È però venuto il tempo di alzare la testa e ricordare a questa gente che loro non sono i “padroni”, loro sono semmai a servizio dei cittadini e chi vede esclusivamente le poche cose positive, negando o non guardando quelle negative, è suo schiavo, in quanto individuo considerato di proprietà del padrone, privo anche di pensare e agire autonomamente.
Sappiano tutti che il potere arriva dal popolo, che sono loro a dover assecondare le esigenze dei cittadini, non usarli per se stessi e per per le loro “truppe”, sappiano comunque che l’arroganza e la presunzione alla lunga presenta il conto…conto che ad alcuni sta per essere recapitato.
Quella di molti cittadini non è di sterile protesta, come molti preferiscono definirla, per stroncarla, ma un tentativo di riappropriazione, per tornare a essere protagonisti del proprio destino.

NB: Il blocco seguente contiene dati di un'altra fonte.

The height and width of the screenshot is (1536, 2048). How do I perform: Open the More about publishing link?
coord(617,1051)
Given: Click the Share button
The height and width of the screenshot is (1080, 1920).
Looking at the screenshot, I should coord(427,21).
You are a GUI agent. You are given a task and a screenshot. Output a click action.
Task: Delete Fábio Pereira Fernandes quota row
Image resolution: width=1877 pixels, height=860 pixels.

Ma quei pochi cittadini da soli non riescono ad abbattere il muro della “fortezza”, serve il supporto di chi si oppone nelle sedi opportune e, con gli strumenti che la democrazia mette a disposizione, con determinazione e fermezza, muoversi insieme ai cittadini, i dissenzienti, per spingere insieme l’ariete per abbatter il muro, per non farsi più calpestare, offendere e denigrare.
Questo diventa oggi, domani e sempre oltre che un dovere, un obbligo.
È amaro rendersi conto di quanta distanza si sia creata tra chi decide e chi subisce.
Ma da questa amarezza può e deve nascere una nuova consapevolezza, una nuova energia, una nuova unità. L’energia di chi si riprende ciò che gli spetta di diritto…la propria città.
Non si può aspettare che qualcuno ci restituisca ciò che è già nostro, loro non lo faranno mai, avendo già dimostrato di pensare principalmente a come riempirsi sempre più le loro tasche, fregandosene degli altri.
E’ giunto il momento di scendere in campo, di metterci la faccia, accantonando, in alcuni casi, appartenenze politiche, amicizie e certi timori reverenziali e rispetto, che loro non dimostrano di avere, se non verso i soliti “amici” pronti a difendere l’indifendibile.
È il momento di reagire, il momento è adesso, se non ora quando?